The tenancy, which was announced last April, had been expected to create as many as 300 new jobs for clinical research associates, project managers and scientific staff over three years.
The contract research organisation (CRO) has been winding down operations in a temporary office on the outskirts of the campus that was intended to house the firm until its new building was ready.
However, local media reports suggest that construction of the campus building PPD had been due to share with hospital management group Carolinas HealthCare Systemhas not yet begun after repeated delays.
PPD told the Charlotte Observer newspaper that: “Progress in developing, constructing and recruiting tenants to the North Carolina Research Campus has been much slower than we expected.
According to another report in the Charlotte Business Journal the construction delays are due to ongoing financing problems encountered by the sites’ developer, North Carolina-based firm Castle & Cooke (C&C).

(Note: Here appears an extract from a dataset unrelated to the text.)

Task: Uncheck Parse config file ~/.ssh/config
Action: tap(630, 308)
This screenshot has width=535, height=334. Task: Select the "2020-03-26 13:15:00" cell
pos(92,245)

C&C’s vice president of business development, Clyde Higgs, told the paper that: “PPD [will continue] their partnership with the campus into the future,” although did not explain in what capacity.
Peaks and troughs in 2009
The decision to terminate the North Carolina tenancy deal is one of several strategic readjustments and that PPD has made this year.
In April, the firm cuts its guidance for the year citing an “unprecedented” number of project cancellations due to the global economic downturn and state of flux of the pharmaceutical industry as major contributing factors.
This was followed in May by the news PPD would not receive a $25m (€17.7m) milestone from Japan’s Takeda after data filed to support the diabetes drug alogliptin was deemed insufficient for approval by the Food and Drug Administration (FDA).
On a more positive note PPD’s global expansion programme has help it build in key markets including Japan and, more recently, Central and Eastern Europe (CEE) through the acquisition of AbCRO.